L’eau, un enjeu stratégique majeur pour le Gabon et le Tchad
N’Djamena, le 15 juillet 2026 – Quand le Président gabonais Brice Clotaire Oligui Nguema a foulé le sol tchadien pour participer au Forum africain de l’eau, il ne s’agissait pas d’un simple déplacement diplomatique. C’était l’acte de naissance d’une stratégie continentale où l’accès à l’eau potable devient le socle invisible mais indispensable de la souveraineté africaine.
Accueilli par les plus hautes autorités tchadiennes, dont le Premier ministre et la Consule générale gabonaise, le Chef de l’État du Gabon a rejoint une assemblée exceptionnelle. Sous le thème « De la vision à l’action », ce forum réunissait chefs d’État, institutions financières et experts pour transformer les promesses en réalisations tangibles.
L’objectif ? Garantir un accès universel à l’eau potable pour des millions d’Africains, tout en sécurisant les ressources hydriques face aux défis démographiques et climatiques.
L’eau, nouveau champ de bataille pour l’Afrique
Longtemps reléguée au rang de simple enjeu environnemental ou sanitaire, l’eau s’impose désormais comme le nerf de la guerre pour le développement du continent. Avec seulement 9% des ressources mondiales en eau douce renouvelable, l’Afrique paie un lourd tribut : des centaines de millions de personnes privées d’eau potable, des économies assoiffées et des tensions sociales croissantes.

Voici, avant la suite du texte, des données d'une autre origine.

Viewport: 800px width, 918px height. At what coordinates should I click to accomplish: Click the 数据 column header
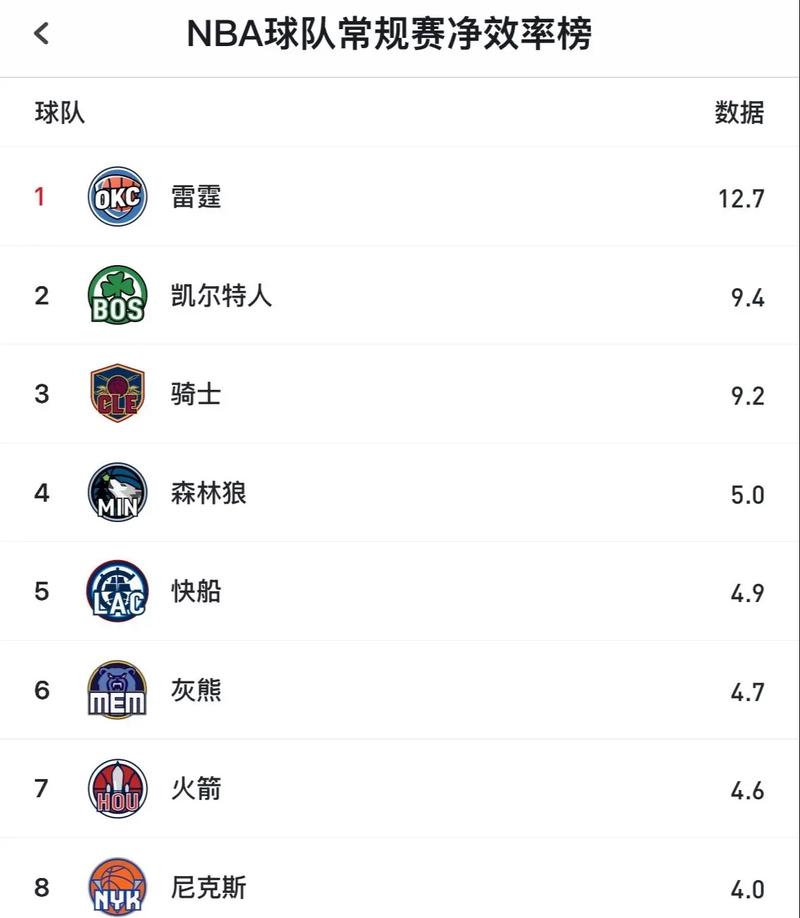pos(739,113)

Cette précarité hydrique menace directement l’agriculture, l’industrie, la santé et même la stabilité politique. Les spécialistes s’accordent à dire que les prochains conflits géopolitiques ne porteront plus seulement sur le pétrole ou les minerais, mais sur le contrôle et la gestion des fleuves, lacs et nappes phréatiques.
Dans ce paysage, le Forum africain de l’eau à N’Djamena n’est pas une simple réunion technique. C’est un laboratoire où se forge une nouvelle architecture de la sécurité africaine.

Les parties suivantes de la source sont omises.